December 8, 2022
Ithaca, NY | 40°F


Editorial: First-generation students should have program

College may be a unique experience for everyone, but for first-generation students, it is especially distinct. As the first members of their families to attend college, they have limited parental guidance when it comes to maneuvering the ins and outs of higher education. In addition, first-generation students often feel immense pressure from their families to succeed. It is for these reasons that Ithaca College should seriously consider implementing programs for first-generation students that will provide them with a sense of support in the college environment.

A number of universities and colleges across the country maintain special programs for first-generation students, including First Generation Connect at Boston University, which provides workshops and social events to help build a community among students who are experiencing this particular college situation. Syracuse University also has a program for first-generation students in which students can talk about and document their experience as the first member of their family to attend college. Both of these programs work to develop a kind of support group for these students to offer them aid in maneuvering the higher education system in ways that their family members may not be able to.

The college hosts several programs and organizations that help students of shared backgrounds build a community together in which they can make friends and seek support. From campus religious groups like Hillel, the Protestant Community and the Catholic Community to residential programs like the First-Year Residential Experience and Housing Offering a Multicultural Experience, there are specific places where students can find others who may share similar interests or values. However, first-generation students are left out of this mix, when they may be the ones to benefit the most from a supportive and organized community like this.

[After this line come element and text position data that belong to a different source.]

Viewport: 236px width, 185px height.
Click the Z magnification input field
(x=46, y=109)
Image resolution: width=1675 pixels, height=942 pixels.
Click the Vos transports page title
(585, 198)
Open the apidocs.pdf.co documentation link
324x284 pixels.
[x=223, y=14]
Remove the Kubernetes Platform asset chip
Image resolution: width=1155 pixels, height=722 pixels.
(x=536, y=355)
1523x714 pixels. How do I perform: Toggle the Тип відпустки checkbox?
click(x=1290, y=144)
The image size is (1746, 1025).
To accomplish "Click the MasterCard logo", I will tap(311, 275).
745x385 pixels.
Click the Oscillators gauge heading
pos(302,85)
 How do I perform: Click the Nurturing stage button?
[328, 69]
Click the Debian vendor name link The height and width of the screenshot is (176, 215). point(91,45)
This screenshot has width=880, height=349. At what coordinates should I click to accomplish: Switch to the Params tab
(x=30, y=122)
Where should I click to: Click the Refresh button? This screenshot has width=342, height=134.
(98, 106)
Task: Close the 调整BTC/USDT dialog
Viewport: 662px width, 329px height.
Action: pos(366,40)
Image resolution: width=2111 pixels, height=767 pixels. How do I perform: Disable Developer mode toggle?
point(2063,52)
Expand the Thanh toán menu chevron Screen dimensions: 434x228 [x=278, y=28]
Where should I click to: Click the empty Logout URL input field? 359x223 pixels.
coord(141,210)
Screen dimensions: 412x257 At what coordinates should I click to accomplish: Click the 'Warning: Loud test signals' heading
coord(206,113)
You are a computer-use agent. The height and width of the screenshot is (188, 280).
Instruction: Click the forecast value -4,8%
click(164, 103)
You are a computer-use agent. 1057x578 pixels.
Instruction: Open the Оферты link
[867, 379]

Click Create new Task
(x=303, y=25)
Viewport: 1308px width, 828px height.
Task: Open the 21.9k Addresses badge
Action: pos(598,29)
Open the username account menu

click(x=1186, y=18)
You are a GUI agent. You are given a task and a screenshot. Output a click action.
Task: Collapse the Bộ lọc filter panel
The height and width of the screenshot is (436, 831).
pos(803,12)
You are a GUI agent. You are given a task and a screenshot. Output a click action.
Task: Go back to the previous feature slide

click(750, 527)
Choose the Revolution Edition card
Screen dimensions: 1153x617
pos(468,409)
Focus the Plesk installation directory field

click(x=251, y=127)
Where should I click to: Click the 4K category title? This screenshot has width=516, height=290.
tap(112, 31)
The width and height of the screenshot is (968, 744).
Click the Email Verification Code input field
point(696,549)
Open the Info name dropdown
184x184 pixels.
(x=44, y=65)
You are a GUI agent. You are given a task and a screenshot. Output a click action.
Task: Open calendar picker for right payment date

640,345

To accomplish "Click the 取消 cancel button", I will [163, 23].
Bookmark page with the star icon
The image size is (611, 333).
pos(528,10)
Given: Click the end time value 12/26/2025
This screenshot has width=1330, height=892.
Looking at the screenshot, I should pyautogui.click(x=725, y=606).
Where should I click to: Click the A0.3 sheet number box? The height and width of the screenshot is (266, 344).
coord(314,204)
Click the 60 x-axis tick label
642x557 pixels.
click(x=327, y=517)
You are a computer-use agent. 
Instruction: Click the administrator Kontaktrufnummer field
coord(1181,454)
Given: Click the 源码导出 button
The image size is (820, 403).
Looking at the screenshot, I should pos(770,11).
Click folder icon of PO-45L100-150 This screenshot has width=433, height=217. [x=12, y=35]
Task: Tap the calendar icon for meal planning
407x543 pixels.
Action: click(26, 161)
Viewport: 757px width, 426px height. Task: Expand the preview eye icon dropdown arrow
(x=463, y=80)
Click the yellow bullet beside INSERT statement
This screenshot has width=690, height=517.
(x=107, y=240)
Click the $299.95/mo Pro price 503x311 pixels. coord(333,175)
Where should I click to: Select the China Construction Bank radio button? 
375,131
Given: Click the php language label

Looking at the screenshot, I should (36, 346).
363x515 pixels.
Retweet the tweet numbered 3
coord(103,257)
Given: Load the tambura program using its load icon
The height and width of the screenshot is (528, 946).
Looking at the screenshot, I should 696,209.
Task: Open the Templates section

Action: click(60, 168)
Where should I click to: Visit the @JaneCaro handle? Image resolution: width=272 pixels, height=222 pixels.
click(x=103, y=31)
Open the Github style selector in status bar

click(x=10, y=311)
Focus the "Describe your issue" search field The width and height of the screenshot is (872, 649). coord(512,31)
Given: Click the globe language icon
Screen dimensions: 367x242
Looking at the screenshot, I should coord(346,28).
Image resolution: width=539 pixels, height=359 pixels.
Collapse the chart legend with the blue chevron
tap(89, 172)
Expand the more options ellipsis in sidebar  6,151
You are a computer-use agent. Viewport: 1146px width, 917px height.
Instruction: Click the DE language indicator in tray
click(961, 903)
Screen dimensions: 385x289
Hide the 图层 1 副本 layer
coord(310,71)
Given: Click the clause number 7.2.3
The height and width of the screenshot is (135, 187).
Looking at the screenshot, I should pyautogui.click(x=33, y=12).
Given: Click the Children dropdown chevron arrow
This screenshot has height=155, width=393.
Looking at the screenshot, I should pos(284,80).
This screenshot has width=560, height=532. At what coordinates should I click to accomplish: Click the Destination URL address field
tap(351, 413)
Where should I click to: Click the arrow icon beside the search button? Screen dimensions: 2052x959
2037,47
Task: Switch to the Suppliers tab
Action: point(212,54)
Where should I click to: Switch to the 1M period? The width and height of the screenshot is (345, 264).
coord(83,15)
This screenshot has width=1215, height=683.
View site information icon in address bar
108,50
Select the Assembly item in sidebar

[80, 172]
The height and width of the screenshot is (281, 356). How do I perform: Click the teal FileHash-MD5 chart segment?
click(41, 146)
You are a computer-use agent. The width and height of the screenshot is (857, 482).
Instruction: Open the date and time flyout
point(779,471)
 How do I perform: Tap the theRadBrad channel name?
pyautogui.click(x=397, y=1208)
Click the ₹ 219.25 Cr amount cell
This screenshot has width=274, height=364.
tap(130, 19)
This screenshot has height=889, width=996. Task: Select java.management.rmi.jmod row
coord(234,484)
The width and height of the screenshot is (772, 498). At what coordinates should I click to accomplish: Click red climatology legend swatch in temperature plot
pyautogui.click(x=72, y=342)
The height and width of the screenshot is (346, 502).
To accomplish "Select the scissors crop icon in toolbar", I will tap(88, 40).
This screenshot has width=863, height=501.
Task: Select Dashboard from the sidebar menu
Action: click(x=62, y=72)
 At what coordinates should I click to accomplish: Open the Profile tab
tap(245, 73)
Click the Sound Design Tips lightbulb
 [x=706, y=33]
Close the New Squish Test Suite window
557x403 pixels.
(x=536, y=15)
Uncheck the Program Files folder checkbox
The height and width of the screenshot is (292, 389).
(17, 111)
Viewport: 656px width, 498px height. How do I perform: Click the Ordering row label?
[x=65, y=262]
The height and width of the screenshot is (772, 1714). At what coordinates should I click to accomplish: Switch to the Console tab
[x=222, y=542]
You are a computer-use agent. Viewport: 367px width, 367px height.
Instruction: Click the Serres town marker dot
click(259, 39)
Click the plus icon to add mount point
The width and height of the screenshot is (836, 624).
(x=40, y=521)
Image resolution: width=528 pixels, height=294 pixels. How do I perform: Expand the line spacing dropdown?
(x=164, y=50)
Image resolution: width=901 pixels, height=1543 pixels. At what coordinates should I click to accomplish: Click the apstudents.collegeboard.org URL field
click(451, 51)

The stress of paying for tuition, student loans and applying for scholarships combined with the added pressure of schoolwork, extracurricular and co-curricular activities, while maintaining mental and physical health, all while adjusting to the college way of life is a lot to put on a young adult’s shoulders, especially those whose family members are not necessarily able to relate to the stress. These students deserve to have a program and a community that can provide them with the support that every student needs.